PhD Student in Electronic-Structure Machine Learning for Materials

The Paul Scherrer Institute PSI is a leading research centre in Switzerland, conducting cutting‑edge research in future technologies, energy, climate, health and fundamental science. This PhD project is part of the Swiss project “Learning the electrons”, which aims to develop next‑generation machine‑learning models that predict electronic structure and advanced material properties with high accuracy and efficiency.


Responsibilities

* Co‑develop transferable e‑ML models, exploring model design, training strategies, computational efficiency, and predictive accuracy across a broad range of materials systems.
* Generate and curate high‑quality electronic‑structure datasets using automated and reproducible AiiDA‑based workflows for model training and benchmarking.
* Validate and benchmark the predictive performance of the models for advanced materials properties beyond standard band structures and charge densities, including electron–phonon coupling and Berry phase‑related operators.
* Explore the development of transferable foundation models for materials that can be applied across the periodic table.
* Contribute to the development of robust, reusable, and efficient open‑source software and workflows, integrating machine‑learning frameworks with established electronic‑structure codes.


Your profile

We are looking for a highly motivated candidate with a background in computational materials science or condensed‑matter physics, and a keen interest in developing and applying advanced simulation methods in workflows. The successful applicant will be able to work independently, enjoy interdisciplinary collaboration, and combine methodological development with real scientific applications. Training and learning are integral parts of the project, so experts in all techniques are not required from the outset.


Requirements

* Master’s degree (or close to completion) in physics, materials science, chemistry, engineering, or a closely related field.
* Hands‑on experience using density functional theory (DFT) for research or projects, and/or experience developing machine‑learning models applied to materials.
* Working knowledge of Python for scientific computing and data analysis.
* Comfortable communicating research ideas and results in English, both in writing and in conversation.
* Interest in quantum simulations, modern machine‑learning models, and the development of new computational methods and materials modelling.
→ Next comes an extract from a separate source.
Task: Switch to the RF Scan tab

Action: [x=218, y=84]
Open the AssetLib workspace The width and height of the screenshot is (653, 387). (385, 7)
We are convinced that our research team functions best when it is maximally diverse, and we particularly encourage applications from members of under‑represented groups.


Benefits

Our institution offers a dynamic collaboration environment and systematic training on the job, in addition to personal development opportunities and a pronounced vocational training culture. Modern employment conditions and on‑site infrastructure support optimal work‑life balance.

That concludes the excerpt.